[[ Source material open ]]
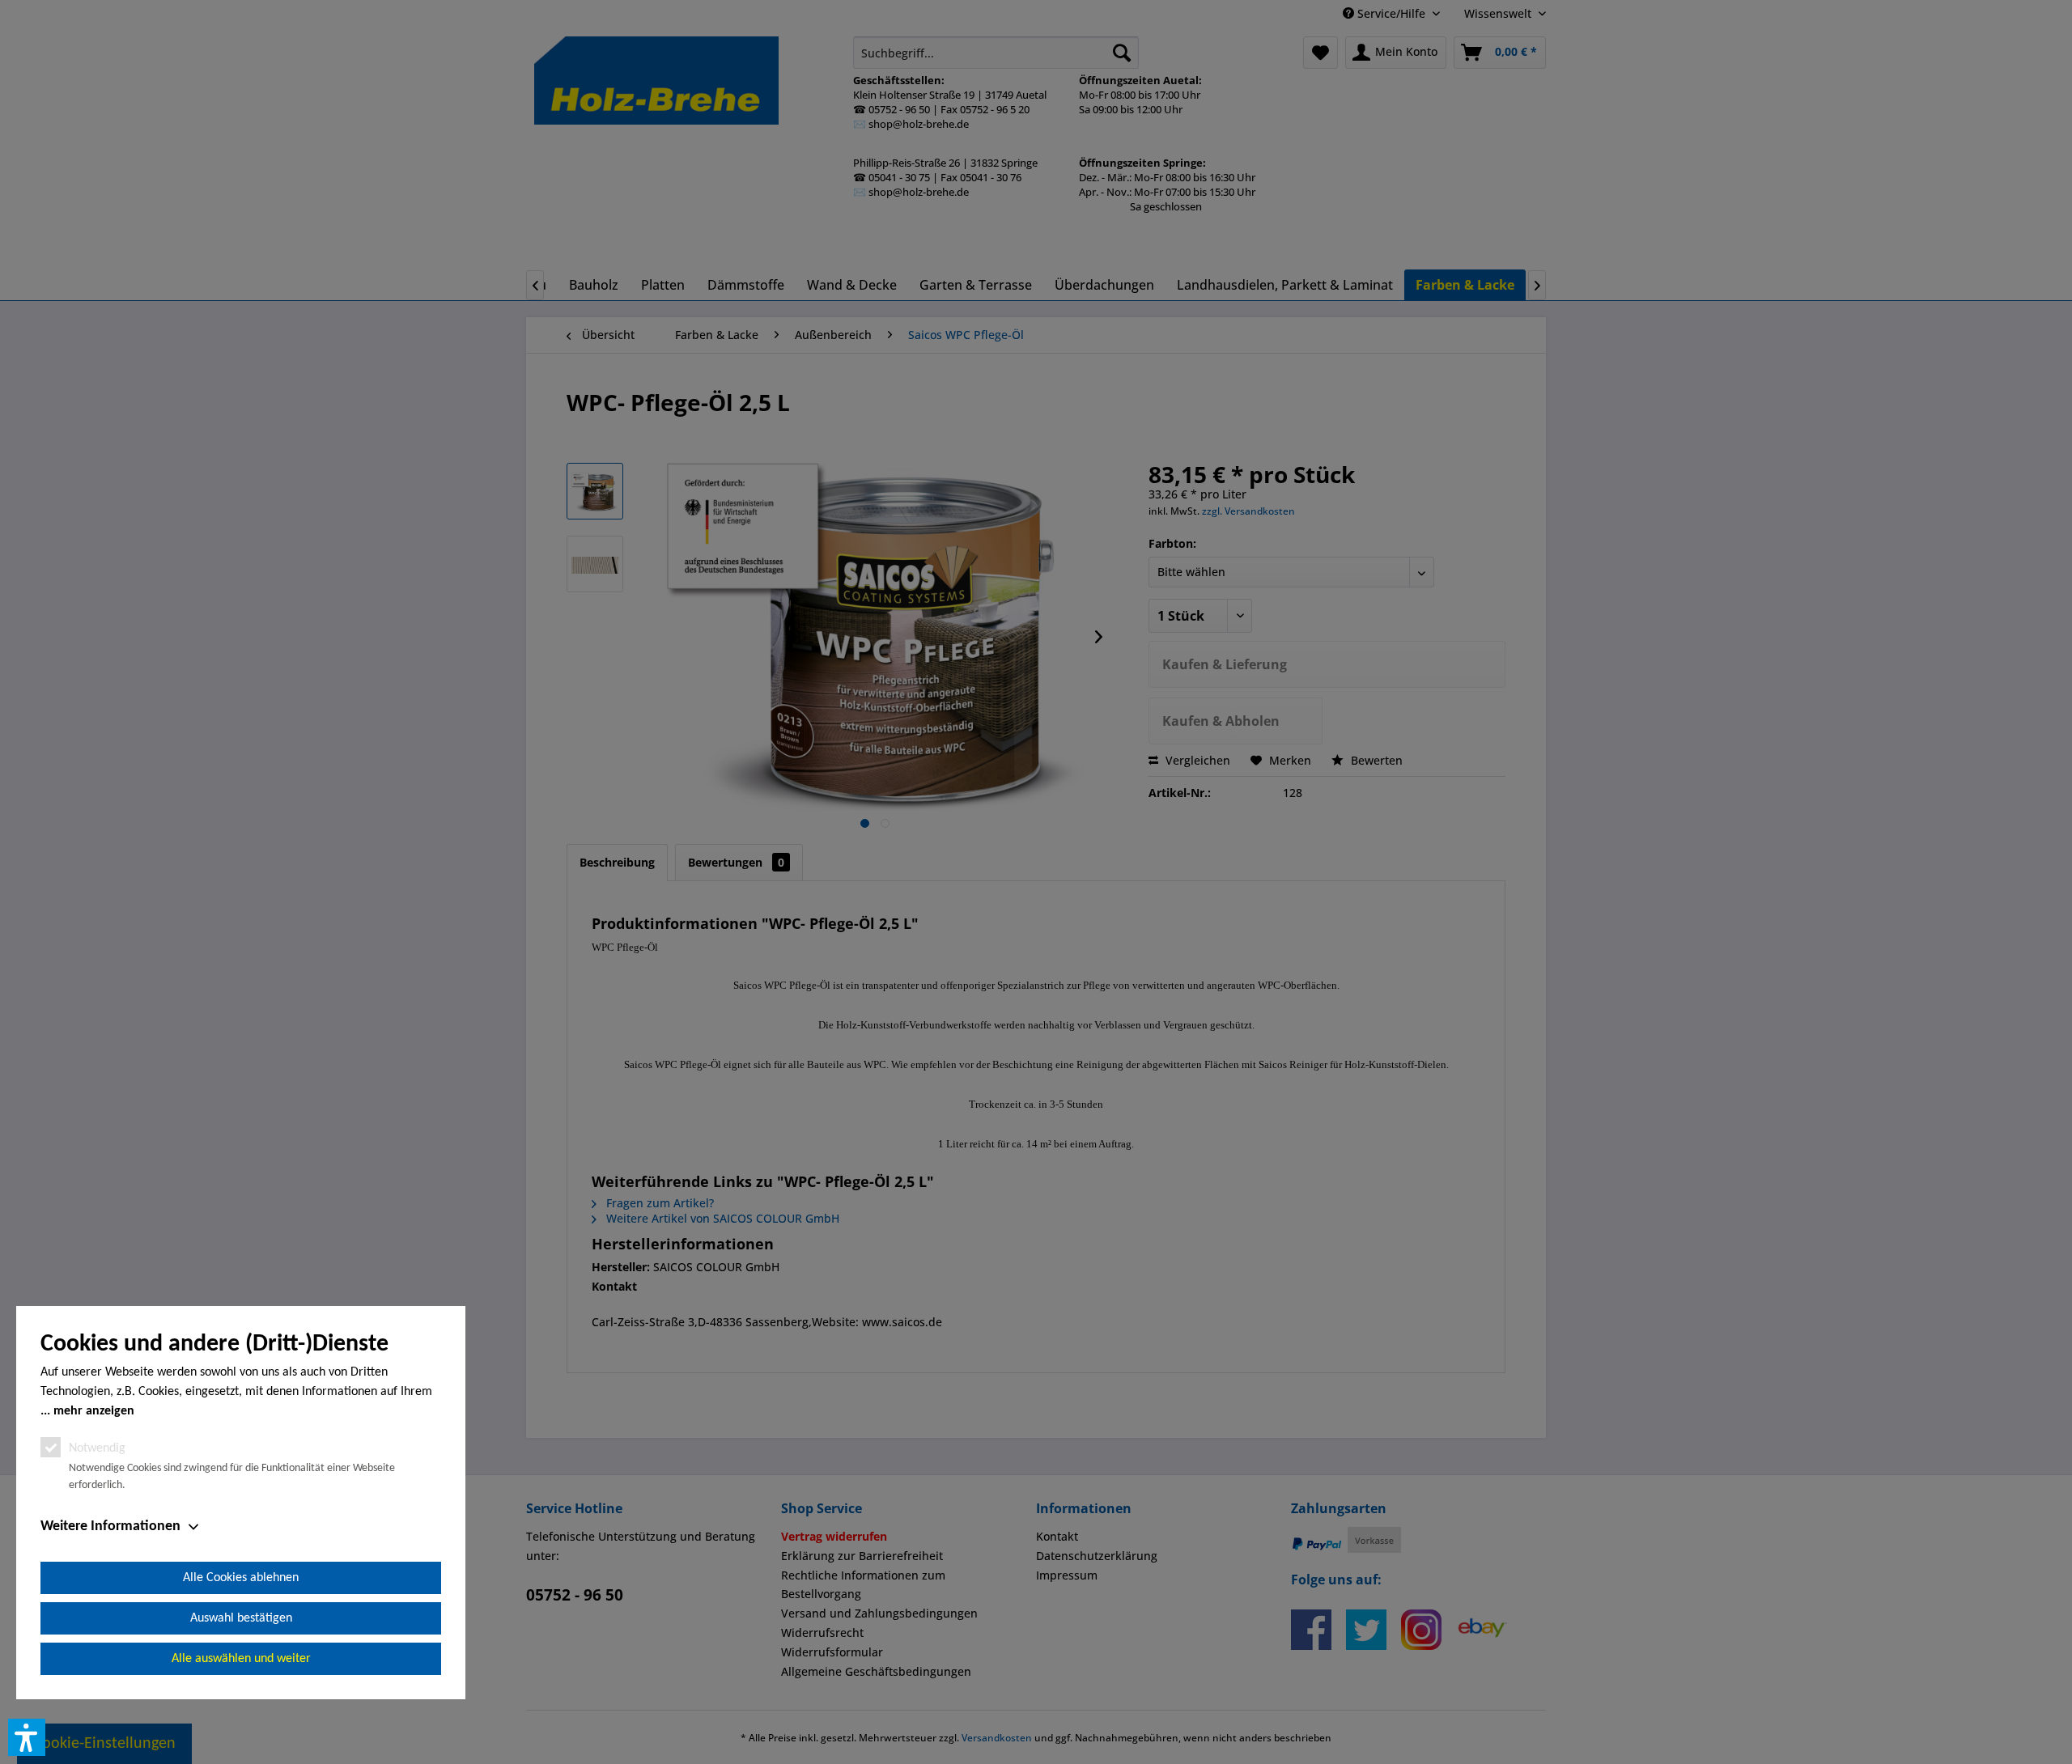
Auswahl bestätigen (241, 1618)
[[ Source material closed ]]
[[ Source material open ]]
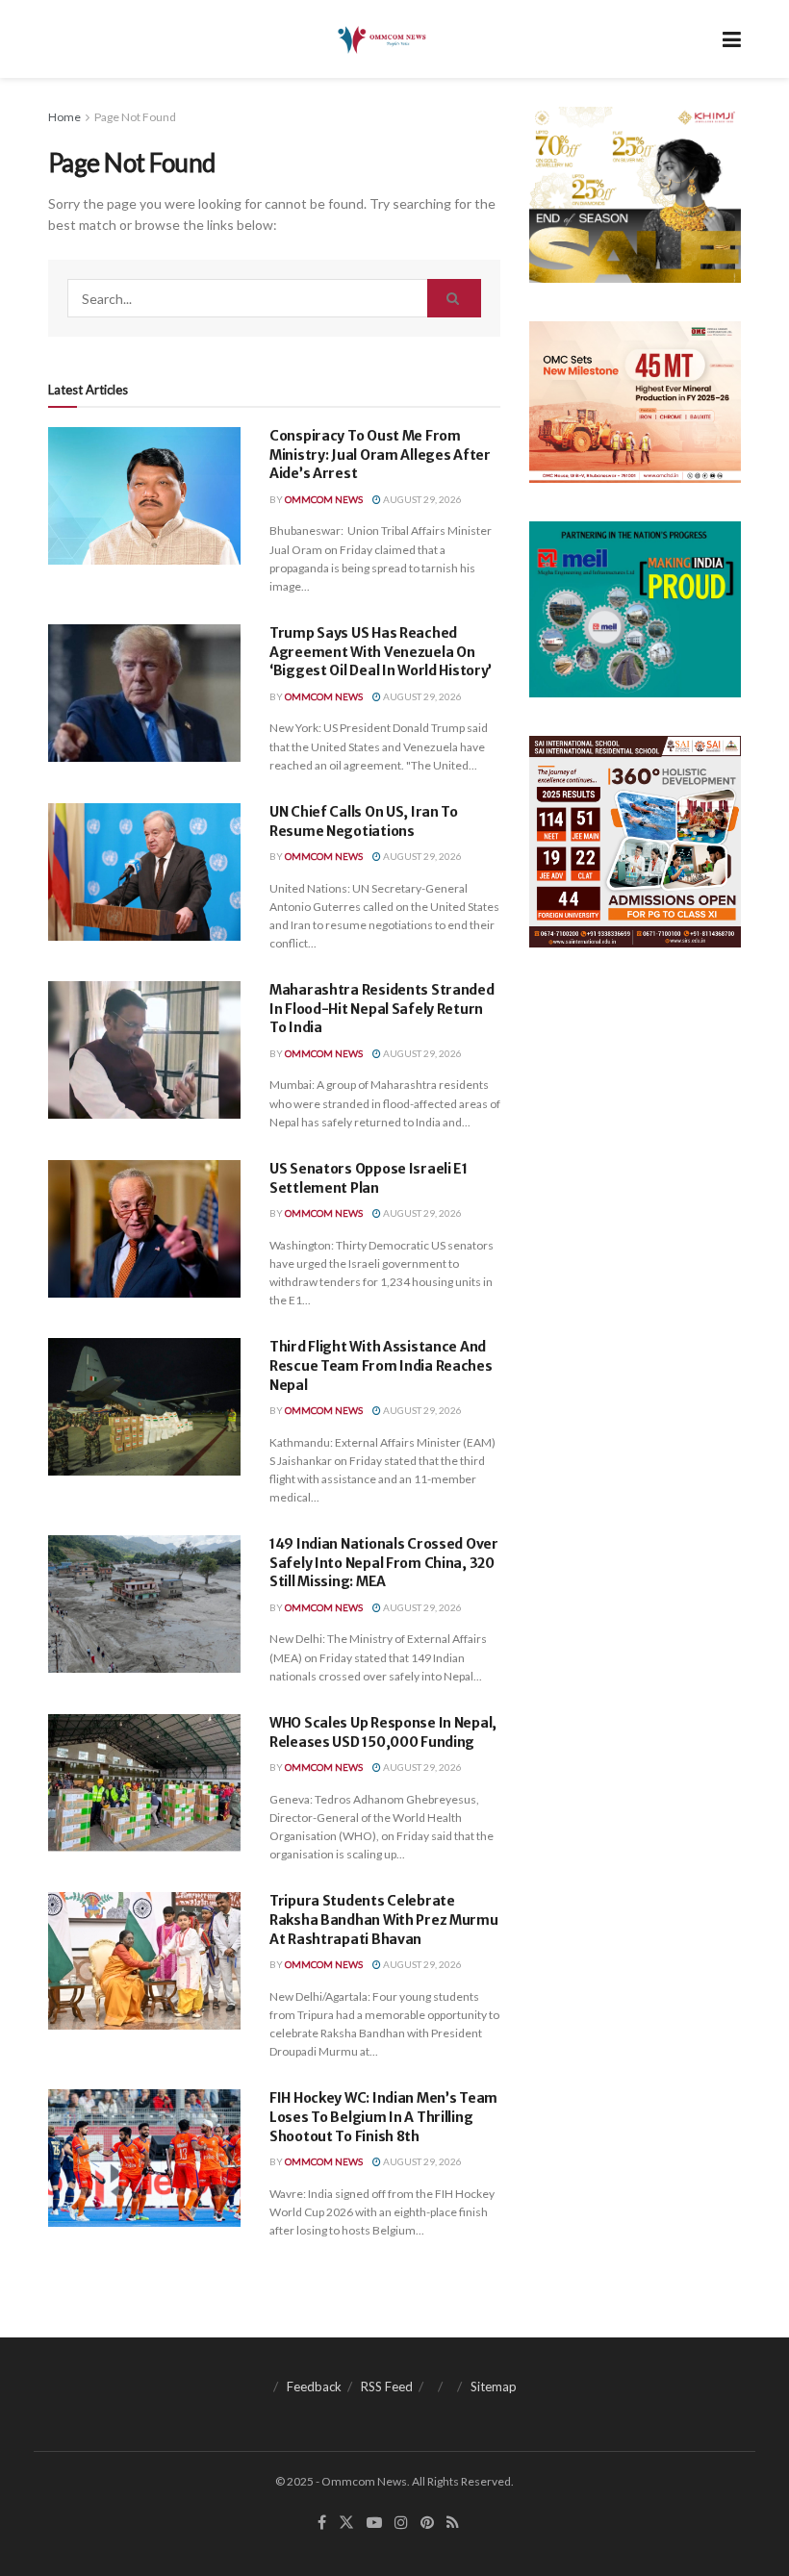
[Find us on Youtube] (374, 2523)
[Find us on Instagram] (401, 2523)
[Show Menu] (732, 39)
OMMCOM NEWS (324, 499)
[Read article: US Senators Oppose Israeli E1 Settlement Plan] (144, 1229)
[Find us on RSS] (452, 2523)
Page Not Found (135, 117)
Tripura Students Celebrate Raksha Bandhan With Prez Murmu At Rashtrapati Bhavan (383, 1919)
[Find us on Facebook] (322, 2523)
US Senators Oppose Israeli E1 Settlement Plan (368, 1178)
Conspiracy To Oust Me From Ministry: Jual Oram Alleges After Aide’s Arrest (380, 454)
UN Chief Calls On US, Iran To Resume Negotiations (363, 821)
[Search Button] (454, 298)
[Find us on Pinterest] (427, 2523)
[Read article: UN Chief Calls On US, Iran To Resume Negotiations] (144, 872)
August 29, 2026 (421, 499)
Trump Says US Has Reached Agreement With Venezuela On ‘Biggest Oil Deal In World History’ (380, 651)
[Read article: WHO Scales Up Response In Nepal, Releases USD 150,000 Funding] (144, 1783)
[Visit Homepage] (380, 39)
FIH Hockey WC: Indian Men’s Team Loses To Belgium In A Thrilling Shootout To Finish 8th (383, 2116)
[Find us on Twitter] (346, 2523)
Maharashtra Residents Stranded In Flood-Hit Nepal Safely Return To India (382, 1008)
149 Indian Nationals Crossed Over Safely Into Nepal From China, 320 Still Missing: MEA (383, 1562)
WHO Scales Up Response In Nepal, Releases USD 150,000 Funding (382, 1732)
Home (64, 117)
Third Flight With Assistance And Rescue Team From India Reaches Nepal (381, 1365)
[[ Source material closed ]]
## What is expected
Collect every line above that contains the word "Scales".

## Result of the exercise
[Read article: WHO Scales Up Response In Nepal, Releases USD 150,000 Funding] (144, 1783)
WHO Scales Up Response In Nepal, Releases USD 150,000 Funding (382, 1732)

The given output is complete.